### Excerpted text

Under the drivers/vme you can find code for the v1720.c (VME access) and ov1720.c
(A2818/A3818 PCIe optical link access). For testing the hardware, we use this code compiled and linked
with MAIN_ENABLE to confirm its functionality. You may want to do the same for your USB. Once this
is under control, the Midas frontend implementation using the same driver shouldn't give you trouble. |
|
| Attachment 1: v1720.c
|
/*********************************************************************
Name: v1720.c
Created by: Pierre-A. Amaudruz / K.Olchanski
Contents: V1720 8 ch. 12bit 250Msps
$Id: v1720.c 4728 2010-05-12 05:34:44Z svn $
*********************************************************************/
#include <stdio.h>
#include <stdint.h>
#include <string.h>
//#include "midas.h"
#include "v1720drv.h"
#include "mvmestd.h"
// Buffer organization map for number of samples
uint32_t V1720_NSAMPLES_MODE[11] = { (1<<20), (1<<19), (1<<18), (1<<17), (1<<16), (1<<15)
,(1<<14), (1<<13), (1<<12), (1<<11), (1<<10)};
/*****************************************************************/
/*
Read V1720 register value
*/
static uint32_t regRead(MVME_INTERFACE *mvme, uint32_t base, int offset)
{
mvme_set_am(mvme, MVME_AM_A32);
mvme_set_dmode(mvme, MVME_DMODE_D32);
return mvme_read_value(mvme, base + offset);
}
/*****************************************************************/
/*
Write V1720 register value
*/
static void regWrite(MVME_INTERFACE *mvme, uint32_t base, int offset, uint32_t value)
{
mvme_set_am(mvme, MVME_AM_A32);
mvme_set_dmode(mvme, MVME_DMODE_D32);
mvme_write_value(mvme, base + offset, value);
}
/*****************************************************************/
uint32_t v1720_RegisterRead(MVME_INTERFACE *mvme, uint32_t base, int offset)
{
return regRead(mvme, base, offset);
}
/*****************************************************************/
void v1720_RegisterWrite(MVME_INTERFACE *mvme, uint32_t base, int offset, uint32_t value)
{
regWrite(mvme, base, offset, value);
}
/*****************************************************************/
void v1720_Reset(MVME_INTERFACE *mvme, uint32_t base)
{
regWrite(mvme, base, V1720_SW_RESET, 0);
}
/*****************************************************************/
void v1720_TrgCtl(MVME_INTERFACE *mvme, uint32_t base, uint32_t reg, uint32_t mask)
{
regWrite(mvme, base, reg, mask);
}
/*****************************************************************/
void v1720_ChannelCtl(MVME_INTERFACE *mvme, uint32_t base, uint32_t reg, uint32_t mask)
{
regWrite(mvme, base, reg, mask);
}
/*****************************************************************/
void v1720_ChannelSet(MVME_INTERFACE *mvme, uint32_t base, uint32_t channel, uint32_t what, uint32_t that)

######

* Exercise tasks
**A)** In the post about the V1720 driver code, why does the writer suggest first compiling the driver with MAIN_ENABLE for the USB setup before turning to the Midas frontend?
**B)** Continue the V1720 driver code from the point where it stops.

### Given entries

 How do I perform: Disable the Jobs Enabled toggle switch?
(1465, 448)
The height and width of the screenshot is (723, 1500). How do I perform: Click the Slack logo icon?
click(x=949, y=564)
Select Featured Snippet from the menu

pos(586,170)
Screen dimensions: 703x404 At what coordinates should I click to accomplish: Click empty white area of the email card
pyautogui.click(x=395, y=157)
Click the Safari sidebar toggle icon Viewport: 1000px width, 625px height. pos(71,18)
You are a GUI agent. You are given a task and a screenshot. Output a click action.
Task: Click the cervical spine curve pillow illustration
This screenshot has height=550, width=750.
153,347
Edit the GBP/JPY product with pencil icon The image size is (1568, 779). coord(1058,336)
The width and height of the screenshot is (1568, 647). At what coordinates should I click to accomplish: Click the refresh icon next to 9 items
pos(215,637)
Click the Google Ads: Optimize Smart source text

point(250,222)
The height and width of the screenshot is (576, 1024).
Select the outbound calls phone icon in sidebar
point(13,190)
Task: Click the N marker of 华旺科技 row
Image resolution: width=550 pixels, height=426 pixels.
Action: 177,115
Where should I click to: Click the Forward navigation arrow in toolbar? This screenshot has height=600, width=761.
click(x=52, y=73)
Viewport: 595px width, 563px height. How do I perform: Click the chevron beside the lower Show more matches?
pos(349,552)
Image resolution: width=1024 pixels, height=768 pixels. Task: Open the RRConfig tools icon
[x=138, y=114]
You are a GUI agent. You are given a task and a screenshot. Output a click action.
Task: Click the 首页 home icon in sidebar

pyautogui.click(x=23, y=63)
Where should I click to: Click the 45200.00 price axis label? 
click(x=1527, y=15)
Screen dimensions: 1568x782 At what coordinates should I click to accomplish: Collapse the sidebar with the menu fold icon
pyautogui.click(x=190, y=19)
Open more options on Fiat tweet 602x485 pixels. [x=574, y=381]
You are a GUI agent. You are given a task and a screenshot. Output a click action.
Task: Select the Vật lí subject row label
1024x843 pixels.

######

* Task-by-task results
**A)** Compiling and linking the code with MAIN_ENABLE is how the writer's group tests the hardware to confirm it works. Once the driver works that way, the Midas frontend that uses the same driver shouldn't cause trouble.

**B)**
{
uint32_t reg, mask;
if (what == V1720_CHANNEL_THRESHOLD) mask = 0x0FFF;
if (what == V1720_CHANNEL_OUTHRESHOLD) mask = 0x0FFF;
if (what == V1720_CHANNEL_DAC) mask = 0xFFFF;
reg = what | (channel << 8);
printf("base:0x%x reg:0x%x, this:%x\n", base, reg, that);
regWrite(mvme, base, reg, (that & 0xFFF));
}
/*****************************************************************/
uint32_t v1720_ChannelGet(MVME_INTERFACE *mvme, uint32_t base, uint32_t channel, uint32_t what)
{
uint32_t reg, mask;
if (what == V1720_CHANNEL_THRESHOLD) mask = 0x0FFF;
if (what == V1720_CHANNEL_OUTHRESHOLD) mask = 0x0FFF;
if (what == V1720_CHANNEL_DAC) mask = 0xFFFF;
reg = what | (channel << 8);
return regRead(mvme, base, reg);
}
/*****************************************************************/
void v1720_ChannelThresholdSet(MVME_INTERFACE *mvme, uint32_t base, uint32_t channel, uint32_t threshold)
{
uint32_t reg;
reg = V1720_CHANNEL_THRESHOLD | (channel << 8);
printf("base:0x%x reg:0x%x, threshold:%x\n", base, reg, threshold);
regWrite(mvme, base, reg, (threshold & 0xFFF));
}
/*****************************************************************/
void v1720_ChannelOUThresholdSet(MVME_INTERFACE *mvme, uint32_t base, uint32_t channel, uint32_t threshold)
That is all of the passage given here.